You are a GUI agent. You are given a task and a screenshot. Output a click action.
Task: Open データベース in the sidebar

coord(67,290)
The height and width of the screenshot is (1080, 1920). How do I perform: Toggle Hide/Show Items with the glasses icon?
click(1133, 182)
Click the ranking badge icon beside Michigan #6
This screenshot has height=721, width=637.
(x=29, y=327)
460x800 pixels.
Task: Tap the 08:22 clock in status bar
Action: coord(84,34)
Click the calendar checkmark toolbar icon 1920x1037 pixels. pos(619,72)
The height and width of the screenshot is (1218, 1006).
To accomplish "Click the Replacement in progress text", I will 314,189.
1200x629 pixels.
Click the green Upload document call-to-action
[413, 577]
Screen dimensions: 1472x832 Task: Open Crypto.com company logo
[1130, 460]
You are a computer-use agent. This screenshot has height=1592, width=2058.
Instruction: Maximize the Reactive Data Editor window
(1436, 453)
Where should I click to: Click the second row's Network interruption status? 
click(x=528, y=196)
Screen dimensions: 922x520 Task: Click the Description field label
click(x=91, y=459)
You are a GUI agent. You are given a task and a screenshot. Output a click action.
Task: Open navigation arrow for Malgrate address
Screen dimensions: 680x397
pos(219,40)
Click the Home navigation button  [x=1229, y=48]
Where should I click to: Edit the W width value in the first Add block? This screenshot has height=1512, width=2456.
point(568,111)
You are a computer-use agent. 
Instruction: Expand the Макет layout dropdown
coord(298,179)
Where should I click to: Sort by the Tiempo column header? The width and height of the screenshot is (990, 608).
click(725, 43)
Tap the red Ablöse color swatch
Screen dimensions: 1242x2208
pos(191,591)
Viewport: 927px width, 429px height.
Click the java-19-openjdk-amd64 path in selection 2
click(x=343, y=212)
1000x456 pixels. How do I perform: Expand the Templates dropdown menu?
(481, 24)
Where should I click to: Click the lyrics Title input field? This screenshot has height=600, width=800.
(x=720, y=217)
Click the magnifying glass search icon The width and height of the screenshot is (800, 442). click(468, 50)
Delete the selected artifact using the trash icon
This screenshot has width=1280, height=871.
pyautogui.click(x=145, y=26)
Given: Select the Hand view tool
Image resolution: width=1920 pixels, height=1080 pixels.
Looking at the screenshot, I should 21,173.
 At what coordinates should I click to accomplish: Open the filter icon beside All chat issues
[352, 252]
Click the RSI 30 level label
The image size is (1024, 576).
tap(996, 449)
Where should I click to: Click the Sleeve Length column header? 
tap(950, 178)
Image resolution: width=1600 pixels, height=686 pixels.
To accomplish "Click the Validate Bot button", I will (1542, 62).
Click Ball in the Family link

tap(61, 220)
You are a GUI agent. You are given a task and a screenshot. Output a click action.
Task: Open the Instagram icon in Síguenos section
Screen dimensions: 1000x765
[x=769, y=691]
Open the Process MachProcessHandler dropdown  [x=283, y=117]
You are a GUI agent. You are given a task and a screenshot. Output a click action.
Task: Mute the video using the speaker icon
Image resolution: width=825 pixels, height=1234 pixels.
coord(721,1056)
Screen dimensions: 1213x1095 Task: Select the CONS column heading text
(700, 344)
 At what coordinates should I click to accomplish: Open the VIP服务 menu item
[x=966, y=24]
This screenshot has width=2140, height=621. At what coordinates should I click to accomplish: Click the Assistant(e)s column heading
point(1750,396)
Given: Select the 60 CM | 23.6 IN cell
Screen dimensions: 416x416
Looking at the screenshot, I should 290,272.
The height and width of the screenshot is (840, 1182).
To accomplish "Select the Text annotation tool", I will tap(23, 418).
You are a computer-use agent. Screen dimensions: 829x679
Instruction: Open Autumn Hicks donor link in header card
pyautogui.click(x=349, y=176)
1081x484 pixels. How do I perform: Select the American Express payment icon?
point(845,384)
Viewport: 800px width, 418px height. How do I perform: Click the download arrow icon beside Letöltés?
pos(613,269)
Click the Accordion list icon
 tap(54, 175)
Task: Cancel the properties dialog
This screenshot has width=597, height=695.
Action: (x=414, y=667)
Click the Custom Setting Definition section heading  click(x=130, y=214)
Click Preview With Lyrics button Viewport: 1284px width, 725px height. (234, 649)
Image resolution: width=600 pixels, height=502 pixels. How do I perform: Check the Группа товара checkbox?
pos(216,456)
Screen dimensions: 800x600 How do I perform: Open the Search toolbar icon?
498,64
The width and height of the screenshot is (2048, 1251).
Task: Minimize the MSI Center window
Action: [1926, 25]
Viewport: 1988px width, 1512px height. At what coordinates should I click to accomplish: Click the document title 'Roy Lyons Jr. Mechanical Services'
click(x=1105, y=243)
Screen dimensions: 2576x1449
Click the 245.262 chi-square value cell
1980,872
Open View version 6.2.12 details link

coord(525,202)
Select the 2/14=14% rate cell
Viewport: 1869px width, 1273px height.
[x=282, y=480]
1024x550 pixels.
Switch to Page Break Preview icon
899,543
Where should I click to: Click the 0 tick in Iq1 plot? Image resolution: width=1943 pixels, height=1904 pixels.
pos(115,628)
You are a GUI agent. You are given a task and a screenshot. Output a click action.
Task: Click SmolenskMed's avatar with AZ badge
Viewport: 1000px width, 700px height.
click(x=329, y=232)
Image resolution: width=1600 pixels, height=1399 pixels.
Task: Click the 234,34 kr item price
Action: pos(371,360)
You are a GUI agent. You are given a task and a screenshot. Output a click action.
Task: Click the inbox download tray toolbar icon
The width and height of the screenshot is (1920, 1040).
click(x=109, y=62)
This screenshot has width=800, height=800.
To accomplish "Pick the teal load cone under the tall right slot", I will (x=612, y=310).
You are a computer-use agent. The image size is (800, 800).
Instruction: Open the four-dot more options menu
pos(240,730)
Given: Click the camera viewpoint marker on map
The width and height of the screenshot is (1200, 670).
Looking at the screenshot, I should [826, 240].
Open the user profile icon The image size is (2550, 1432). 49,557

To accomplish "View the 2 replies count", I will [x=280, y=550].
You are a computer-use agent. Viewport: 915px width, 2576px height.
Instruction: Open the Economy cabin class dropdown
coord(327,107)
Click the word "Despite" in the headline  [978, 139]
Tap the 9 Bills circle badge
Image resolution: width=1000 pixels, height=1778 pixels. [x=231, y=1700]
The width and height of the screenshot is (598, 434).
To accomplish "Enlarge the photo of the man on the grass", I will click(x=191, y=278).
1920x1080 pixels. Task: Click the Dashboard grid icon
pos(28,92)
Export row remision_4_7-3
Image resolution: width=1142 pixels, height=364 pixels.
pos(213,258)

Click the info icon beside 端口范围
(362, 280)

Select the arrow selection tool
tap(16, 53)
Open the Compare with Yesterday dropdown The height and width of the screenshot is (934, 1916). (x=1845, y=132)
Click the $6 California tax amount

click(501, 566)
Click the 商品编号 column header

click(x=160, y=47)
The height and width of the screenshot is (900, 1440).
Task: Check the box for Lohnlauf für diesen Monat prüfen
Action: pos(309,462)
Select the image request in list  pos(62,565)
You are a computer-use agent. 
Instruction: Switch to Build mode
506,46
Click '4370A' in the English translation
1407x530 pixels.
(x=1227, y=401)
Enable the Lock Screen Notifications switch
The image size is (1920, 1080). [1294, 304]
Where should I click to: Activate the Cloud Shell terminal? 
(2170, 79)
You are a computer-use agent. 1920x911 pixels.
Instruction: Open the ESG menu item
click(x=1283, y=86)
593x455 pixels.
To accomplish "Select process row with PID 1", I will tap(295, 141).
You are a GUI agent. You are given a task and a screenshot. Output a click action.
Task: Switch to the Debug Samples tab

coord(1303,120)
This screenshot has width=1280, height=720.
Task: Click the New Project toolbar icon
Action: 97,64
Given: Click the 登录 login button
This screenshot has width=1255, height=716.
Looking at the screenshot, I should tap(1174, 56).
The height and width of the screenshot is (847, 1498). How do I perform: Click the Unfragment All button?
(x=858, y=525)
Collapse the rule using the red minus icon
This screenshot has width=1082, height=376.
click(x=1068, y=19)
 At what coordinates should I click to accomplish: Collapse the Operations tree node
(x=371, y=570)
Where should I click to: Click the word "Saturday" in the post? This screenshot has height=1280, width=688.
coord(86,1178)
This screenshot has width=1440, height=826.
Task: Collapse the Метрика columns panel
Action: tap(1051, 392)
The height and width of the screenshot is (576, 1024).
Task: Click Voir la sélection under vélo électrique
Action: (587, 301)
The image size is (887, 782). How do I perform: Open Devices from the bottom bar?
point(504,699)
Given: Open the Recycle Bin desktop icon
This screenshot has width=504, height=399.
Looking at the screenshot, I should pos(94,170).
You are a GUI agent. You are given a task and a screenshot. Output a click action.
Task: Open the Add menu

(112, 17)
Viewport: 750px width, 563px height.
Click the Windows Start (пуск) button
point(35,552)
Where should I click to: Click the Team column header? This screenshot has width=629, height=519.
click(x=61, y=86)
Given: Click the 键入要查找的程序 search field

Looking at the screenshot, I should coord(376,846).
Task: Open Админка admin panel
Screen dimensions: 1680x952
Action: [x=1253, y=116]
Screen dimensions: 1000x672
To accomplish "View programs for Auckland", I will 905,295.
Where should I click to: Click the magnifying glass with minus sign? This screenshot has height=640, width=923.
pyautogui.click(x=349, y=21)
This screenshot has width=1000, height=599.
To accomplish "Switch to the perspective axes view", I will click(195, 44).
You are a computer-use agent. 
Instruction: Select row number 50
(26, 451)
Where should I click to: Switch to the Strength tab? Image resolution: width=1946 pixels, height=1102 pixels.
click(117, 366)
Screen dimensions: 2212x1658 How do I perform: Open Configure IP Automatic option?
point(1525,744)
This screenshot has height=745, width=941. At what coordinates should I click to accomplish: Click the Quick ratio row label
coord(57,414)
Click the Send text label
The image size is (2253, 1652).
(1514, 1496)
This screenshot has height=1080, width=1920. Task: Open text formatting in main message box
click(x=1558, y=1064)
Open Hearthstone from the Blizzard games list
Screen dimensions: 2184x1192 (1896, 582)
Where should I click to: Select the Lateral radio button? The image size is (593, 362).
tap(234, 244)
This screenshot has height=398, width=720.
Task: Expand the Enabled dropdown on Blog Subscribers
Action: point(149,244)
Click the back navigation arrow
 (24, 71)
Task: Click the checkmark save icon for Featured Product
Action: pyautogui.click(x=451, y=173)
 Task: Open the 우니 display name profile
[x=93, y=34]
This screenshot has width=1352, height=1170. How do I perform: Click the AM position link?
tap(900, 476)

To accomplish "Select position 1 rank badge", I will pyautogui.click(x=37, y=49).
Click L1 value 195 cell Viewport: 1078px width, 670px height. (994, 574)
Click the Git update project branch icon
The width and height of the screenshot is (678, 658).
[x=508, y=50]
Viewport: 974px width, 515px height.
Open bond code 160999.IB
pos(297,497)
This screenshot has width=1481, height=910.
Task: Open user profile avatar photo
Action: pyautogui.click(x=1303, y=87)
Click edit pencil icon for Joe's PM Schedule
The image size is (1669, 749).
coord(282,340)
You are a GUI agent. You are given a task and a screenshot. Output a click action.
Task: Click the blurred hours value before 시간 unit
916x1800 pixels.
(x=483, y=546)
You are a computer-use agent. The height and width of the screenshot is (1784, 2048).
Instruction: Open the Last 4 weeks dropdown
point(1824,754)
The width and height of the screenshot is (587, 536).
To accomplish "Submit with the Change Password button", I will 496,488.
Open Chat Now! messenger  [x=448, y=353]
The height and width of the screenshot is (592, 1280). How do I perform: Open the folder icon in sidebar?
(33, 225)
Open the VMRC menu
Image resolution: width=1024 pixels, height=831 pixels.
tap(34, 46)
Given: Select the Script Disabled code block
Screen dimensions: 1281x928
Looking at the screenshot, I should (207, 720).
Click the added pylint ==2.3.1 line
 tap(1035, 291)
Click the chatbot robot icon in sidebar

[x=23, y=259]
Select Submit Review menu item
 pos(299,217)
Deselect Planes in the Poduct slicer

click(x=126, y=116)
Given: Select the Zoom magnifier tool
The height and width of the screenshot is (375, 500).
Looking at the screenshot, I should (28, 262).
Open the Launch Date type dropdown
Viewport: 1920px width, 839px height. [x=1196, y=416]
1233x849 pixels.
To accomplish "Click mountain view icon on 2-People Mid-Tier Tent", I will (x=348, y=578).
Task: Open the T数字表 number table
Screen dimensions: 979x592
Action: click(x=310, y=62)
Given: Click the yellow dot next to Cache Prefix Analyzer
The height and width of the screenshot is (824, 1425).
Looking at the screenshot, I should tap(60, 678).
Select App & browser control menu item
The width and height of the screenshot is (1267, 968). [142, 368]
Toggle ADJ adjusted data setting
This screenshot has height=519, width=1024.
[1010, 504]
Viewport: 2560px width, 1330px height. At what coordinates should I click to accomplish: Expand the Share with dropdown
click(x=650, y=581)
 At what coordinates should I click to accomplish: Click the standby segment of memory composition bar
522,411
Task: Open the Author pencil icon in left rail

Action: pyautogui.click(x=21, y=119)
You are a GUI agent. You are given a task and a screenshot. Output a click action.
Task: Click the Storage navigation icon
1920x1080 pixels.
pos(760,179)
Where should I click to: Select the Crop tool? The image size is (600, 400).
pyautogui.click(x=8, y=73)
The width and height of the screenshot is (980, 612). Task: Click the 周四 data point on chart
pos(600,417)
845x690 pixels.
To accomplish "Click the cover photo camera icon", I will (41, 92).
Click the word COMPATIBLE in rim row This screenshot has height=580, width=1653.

********

In the items between the line holding "The height and width of the screenshot is (840, 1182)." and the line holding "pos(115,628)", inclusive, change "Accordion" to "Carousel" and write those lines out again with nothing else altered.

The height and width of the screenshot is (840, 1182).
To accomplish "Select the Text annotation tool", I will tap(23, 418).
You are a computer-use agent. Screen dimensions: 829x679
Instruction: Open Autumn Hicks donor link in header card
pyautogui.click(x=349, y=176)
1081x484 pixels. How do I perform: Select the American Express payment icon?
point(845,384)
Viewport: 800px width, 418px height. How do I perform: Click the download arrow icon beside Letöltés?
pos(613,269)
Click the Carousel list icon
 tap(54, 175)
Task: Cancel the properties dialog
This screenshot has width=597, height=695.
Action: (x=414, y=667)
Click the Custom Setting Definition section heading  click(x=130, y=214)
Click Preview With Lyrics button Viewport: 1284px width, 725px height. (234, 649)
Image resolution: width=600 pixels, height=502 pixels. How do I perform: Check the Группа товара checkbox?
pos(216,456)
Screen dimensions: 800x600 How do I perform: Open the Search toolbar icon?
498,64
The width and height of the screenshot is (2048, 1251).
Task: Minimize the MSI Center window
Action: [1926, 25]
Viewport: 1988px width, 1512px height. At what coordinates should I click to accomplish: Click the document title 'Roy Lyons Jr. Mechanical Services'
click(x=1105, y=243)
Screen dimensions: 2576x1449
Click the 245.262 chi-square value cell
1980,872
Open View version 6.2.12 details link

coord(525,202)
Select the 2/14=14% rate cell
Viewport: 1869px width, 1273px height.
[x=282, y=480]
1024x550 pixels.
Switch to Page Break Preview icon
899,543
Where should I click to: Click the 0 tick in Iq1 plot? Image resolution: width=1943 pixels, height=1904 pixels.
pos(115,628)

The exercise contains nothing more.